1. Make sure you have your guests’ proper names (no nicknames!) and the correct spellings of their streets and cities. Have several people proofread your list. You will be looking at it so much that you won’t notice errors, and a fresh pair of eyes (or two) is necessary.
2. Know your etiquette! Only MDs, vets, and dentists are accorded the honorific “Doctor”; PhDs are “Mr.,” “Ms.,” or “Miss.” Widows are addressed as “Mrs. John Smith,” while divorced women who have retained their husbands’ last names will be “Mrs. Jane Smith” and divorced women who have taken back their maiden names will be “Ms. Jane Jones.” For married couples where the woman has retained her name, address them as Ms. Mary Jones and Mr. John Smith. If a couple lives together but is not married, omit the “and.” If you have double envelopes, make sure that the inner envelopes are done properly: Mr. and Mrs. Smith; Mr. Smith and guest. First names do not appear on the inner envelopes, except for children, whose first names are written underneath their parents’.
3. Can’t stand your college roommate’s boyfriend? Good news! Unless they are engaged or married, you are under no obligation to invite them. But if they are engaged or married, you must invite him and hope he doesn’t attend.
4. This is crucial: When mailing your invitations, make sure you have the right postage (and have fun choosing your stamps online!) and that you hand them to a postal clerk for hand-canceling. You don’t want them going through a machine and getting stuck or torn…or being befouled with those awful bar-codes. If you run into any resistance from the clerk, take them to another post office. It is part of their job to hand-cancel invitations, and anyone who tells you differently is not someone you want handling your invitations.

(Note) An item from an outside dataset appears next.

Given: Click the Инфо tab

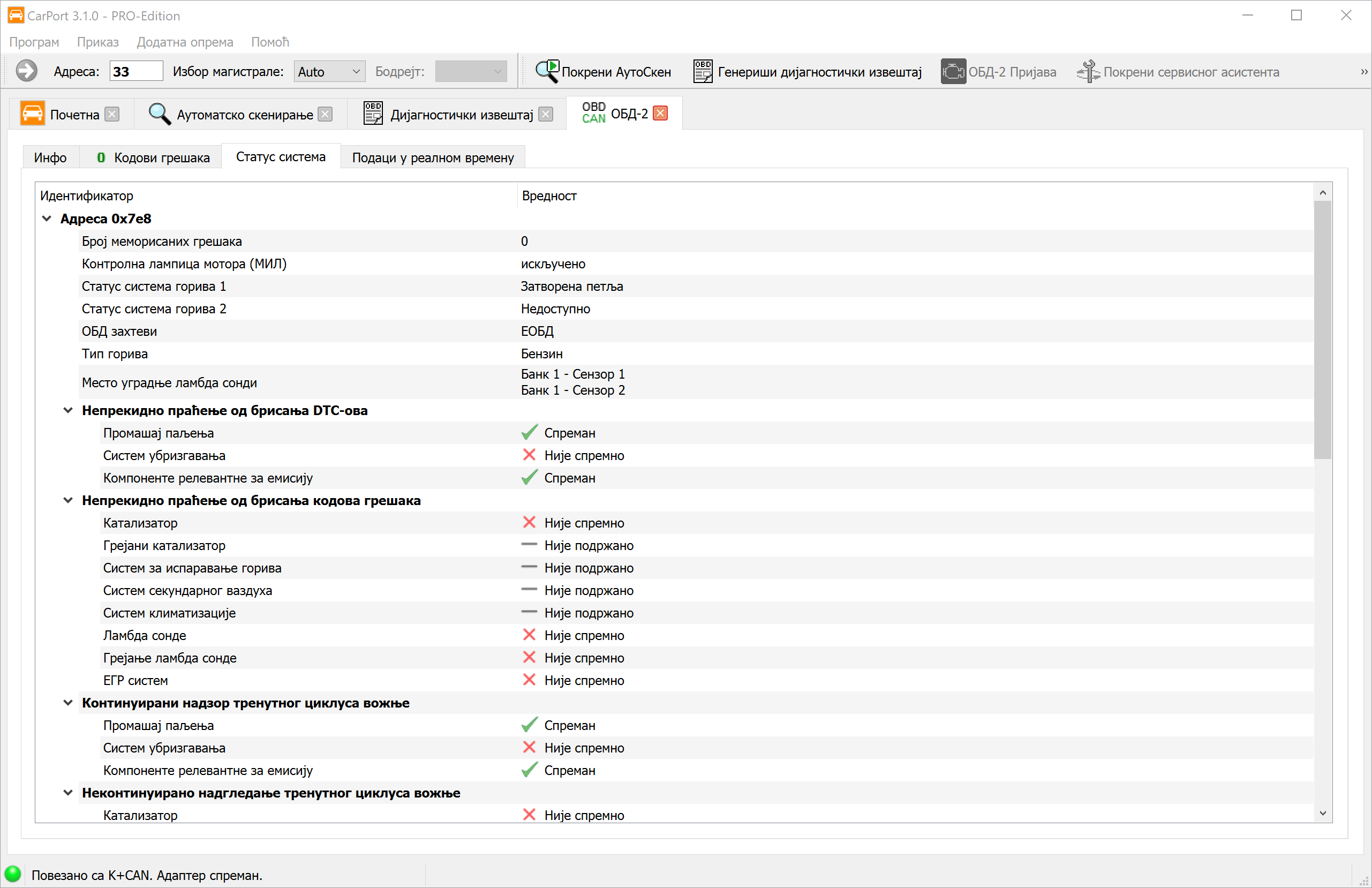Looking at the screenshot, I should [x=50, y=157].

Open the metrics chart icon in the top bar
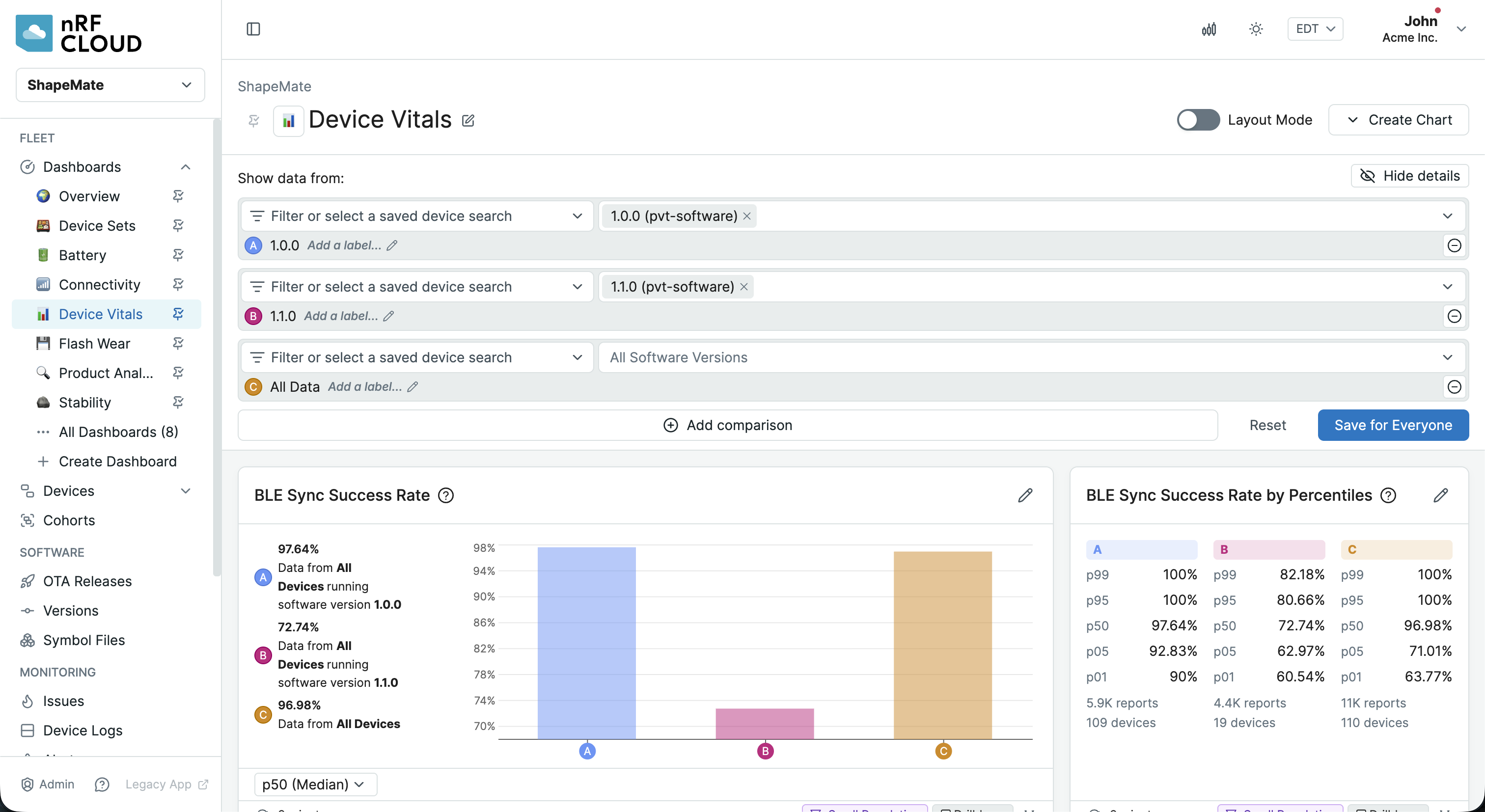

5. If you are having a friend with nice handwriting address your envelopes, great! But do not allow her to attempt calligraphy or to use a calligraphy pen of any kind. Buy her a nice fountain or roller-ball gel pen and make sure she uses an envelope guide (with perfectly spaced lines) on each envelope (guides are usually included with your invitation order – but we found this one on line
Of course, the best way to ensure that your guests’ first impression of your big day is a good one is to hire a reputable calligrapher. Here are some tips on finding the right one:
Look at and compare their work. A good calligrapher should offer at least four lettering styles (which will NOT (and should not) be the same as the engraving font you have chosen for your invitation!). Read testimonials and ask for references if you like.
Remember that the definition of the word “calligraphy” is “beautiful handwriting.” Anything done on a machine is not calligraphy.
Expect to spend money on this part of your event. Good calligraphers who know what they are doing do not charge less than $3.00 per set of double envelopes.
Make sure that he/she is an etiquette expert and is not just going to address your envelopes as they may appear on your list. There are many people out there who will actually abbreviate words if they are not spelled out. You should not have to spell out every state; a good calligrapher makes certain that every I is dotted and every T crossed, in his or her lettering and also as far as proper etiquette goes. What you want in a calligrapher (besides the obvious) is someone who cares about your wedding as if it were his/her own.
When booking a calligrapher’s services, make sure everyone’s expectations are known. Communicate your thoughts and needs to him or her and be on the same page as far as deadlines (for both of you) are concerned. Never assume that you can change your mind about the way your table cards are done and just throw something new at your calligrapher in the eleventh hour; his/her her time is valuable and he/she has many other clients whose orders must be processed with the same care as yours. If you are clear about what you want from the start and keep the lines of communication open, you will have smooth sailing all the way through!